Jules Verne

And while his fingers tattooed a slightly more audible march, he made a sign with his head to Dacosta, which signified as clearly as possible, "Go on! Tell me your history. I know it, but I do not wish to interrupt you in telling it in your own way."

Joam Dacosta, who did not disregard the magistrate's far from encouraging attitude, could not but see this, and he told the history of his whole life. He spoke quietly without departing from the calm he had imposed upon himself, without omitting any circumstances which had preceded or succeeded his condemnation. In the same tone he insisted on the honored and honorable life he had led since his escape, on his duties as head of his family, as husband and father, which he had so worthily fulfilled. He laid stress only on one circumstance--that which had brought him to Manaos to urge on the revision of the proceedings against him, to procure his rehabilitation--and that he was compelled to do.

Judge Jarriques, who was naturally prepossessed against all criminals, did not interrupt him. He contented himself with opening and shutting his eyes like a man who heard the story told for the hundredth time; and when Joam Dacosta laid on the table the memoir which he had drawn up, he made no movement to take it.

"You have finished?" he said.

"Yes, sir."

"And you persist in asserting that you only left Iquitos to procure the revision of the judgment against you."

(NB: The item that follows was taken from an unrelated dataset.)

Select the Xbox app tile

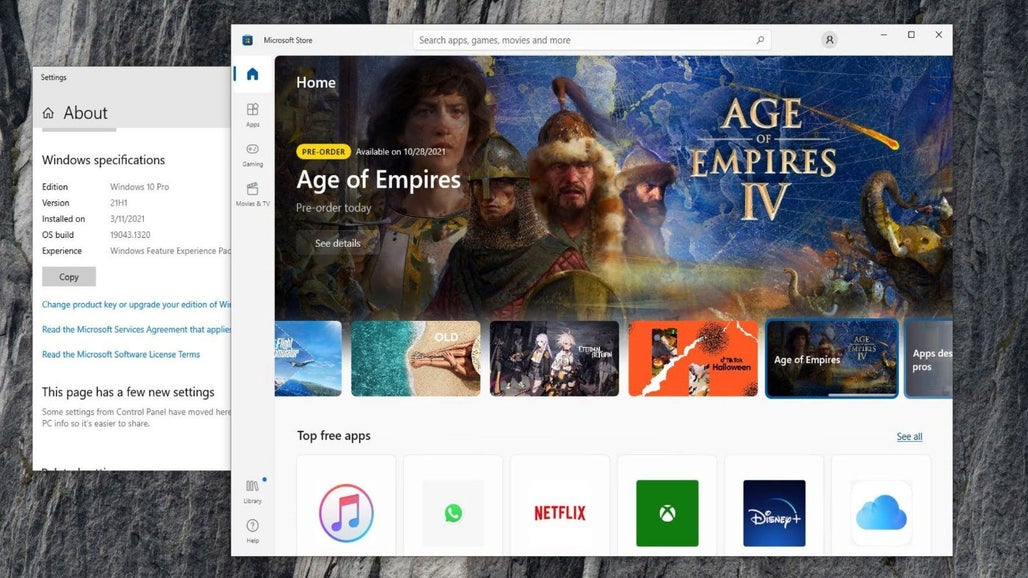tap(667, 512)
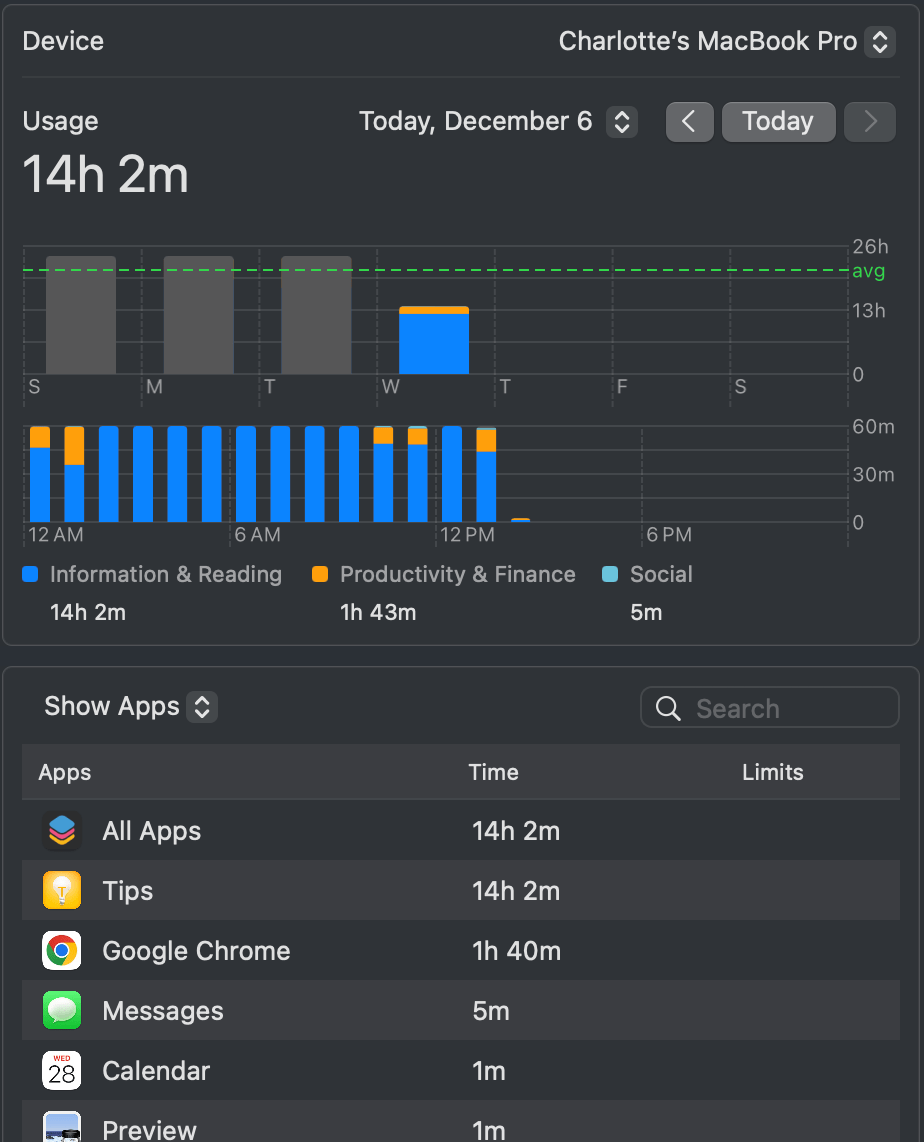Click the Google Chrome app icon
Image resolution: width=924 pixels, height=1142 pixels.
(61, 950)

"I had no other intention."

"What is there to prove that? Who can prove that, without the denunciation which had brought about your arrest, you would have given yourself up?"

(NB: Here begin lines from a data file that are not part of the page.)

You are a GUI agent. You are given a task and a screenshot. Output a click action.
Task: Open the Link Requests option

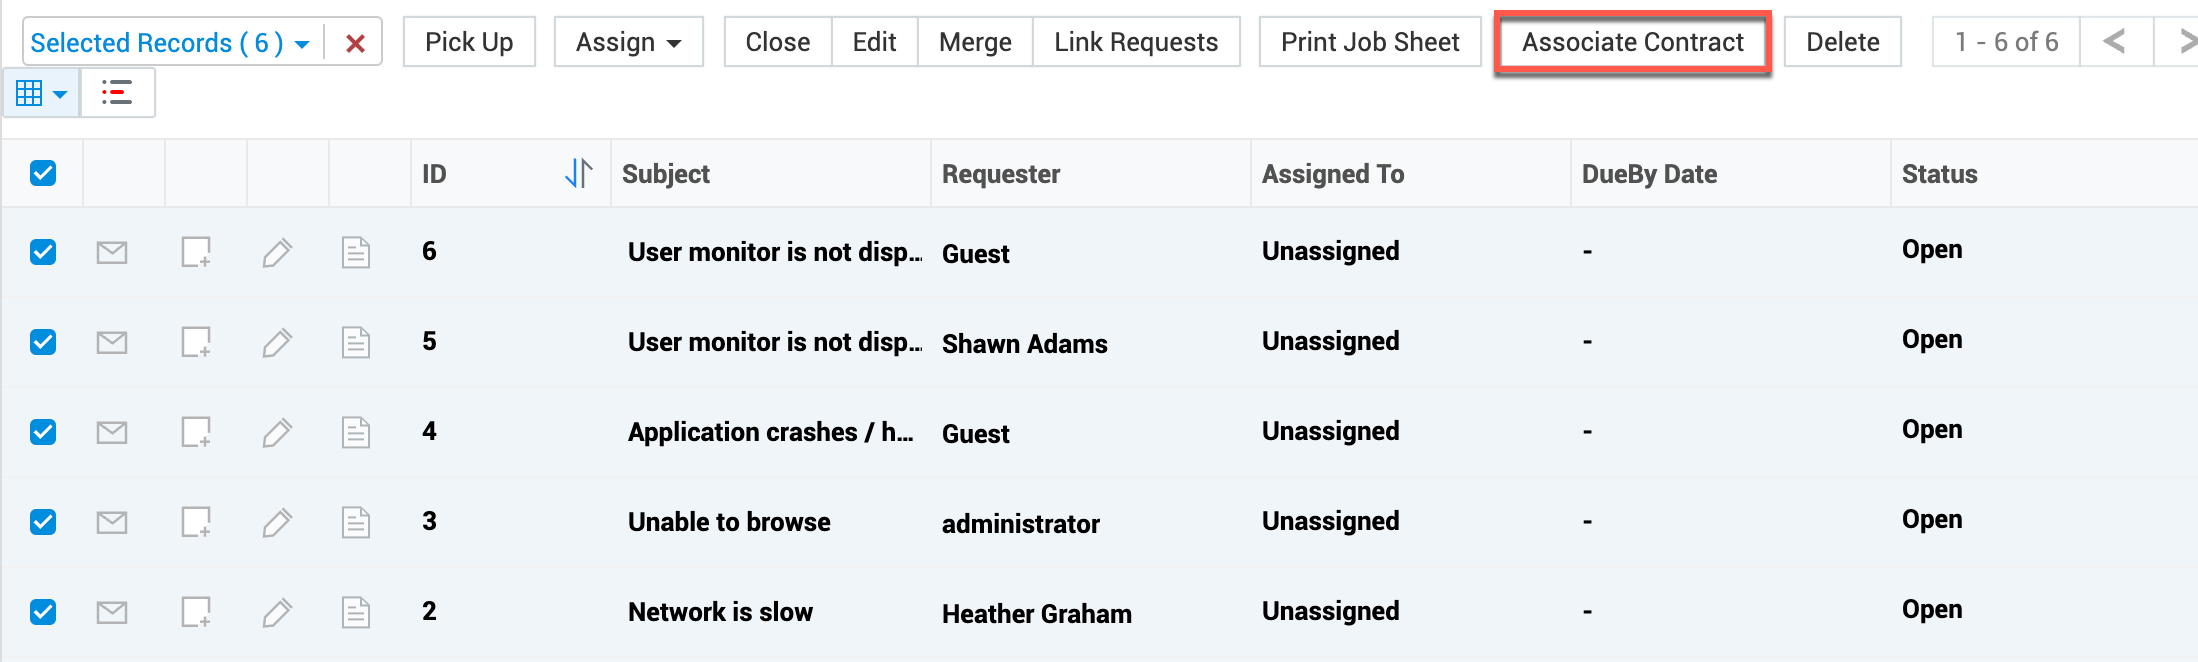pyautogui.click(x=1136, y=42)
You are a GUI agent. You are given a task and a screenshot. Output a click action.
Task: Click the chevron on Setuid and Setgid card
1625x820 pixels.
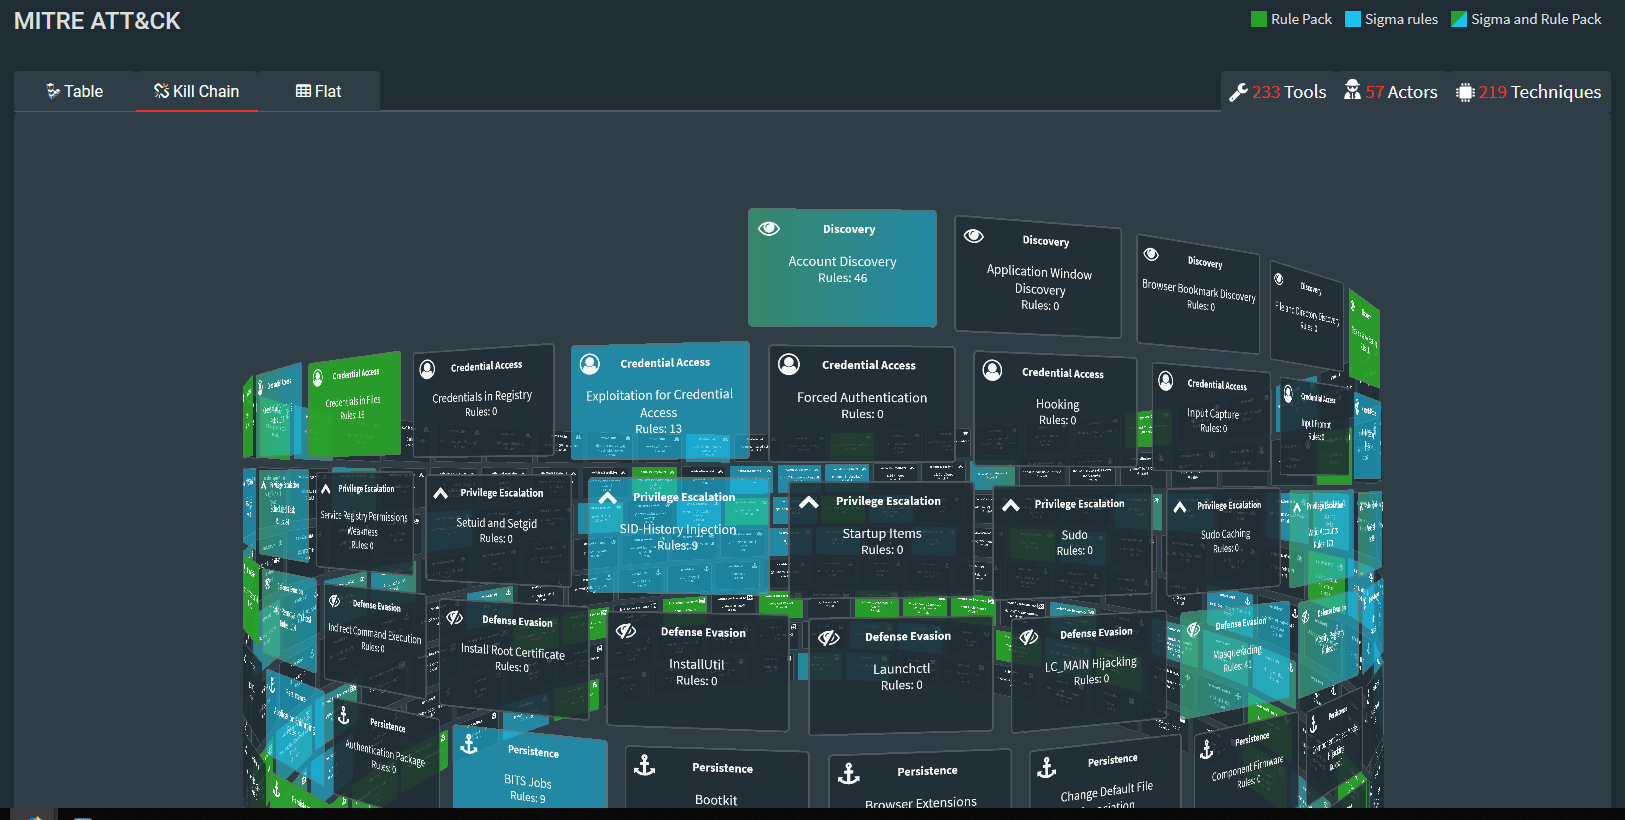[x=440, y=493]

"This memoir, in the first place."

"That memoir was in your possession, and there is nothing to show that had you not been arrested, you would have put it to the use you say you intended."

"At the least, sir, there was one thing that was not in my possession, and of the authenticity of which there can be no doubt."

"What?"

"The letter I wrote to your predecessor, Judge Ribeiro, the letter which gave him notice of my early arrival."

"Ah! you wrote?"

"Yes. And the letter which ought to have arrived at its destination should have been handed over to you."

"Really!" answered Judge Jarriquez, in a slightly incredulous tone. "You wrote to Judge Ribeiro."

"Before he was a judge in this province," answered Joam Dacosta, "he was an advocate at Villa Rica. He it was who defended me in the trial at Tijuco. He never doubted of the justice of my cause. He did all he could to save me. Twenty years later, when he had become chief justice at Manaos, I let him know who I was, where I was, and what I wished to attempt. His opinion about me had not changed, and it was at his advice I left the fazenda, and came in person to proceed with my rehabilitation. But death had unfortunately struck him, and maybe I shall be lost, sir, if in Judge Jarriquez I do not find another Judge Ribeiro."

The magistrate, appealed to so directly, was about to start up in defiance of all the traditions of the judicial bench, but he managed to restrain himself, and was contented with muttering:

"Very strong, indeed; very strong!"

Judge Jarriquez was evidently hard of heart, and proof against all surprise.

At this moment a guard entered the room, and handed a sealed packet to the magistrate.

He broke the seal and drew a letter from the envelope. He opened it and read it, not without a certain contraction of his eyebrows, and then said:

"I have no reason for hiding from you, Joam Dacosta, that this is the letter you have been speaking about, addressed by you to Judge Ribeiro and sent on to me. I have, therefore, no reason to doubt what you have said on the subject."

"Not only on that subject," answered Dacosta, "but on the subject of all the circumstances of my life which I have brought to your knowledge, and which are none of them open to question."

"Eh! Joam Dacosta," quickly replie dJudge Jarriquez. "You protest your innocence; but all prisoners do as much! After all, you only offer moral presumptions.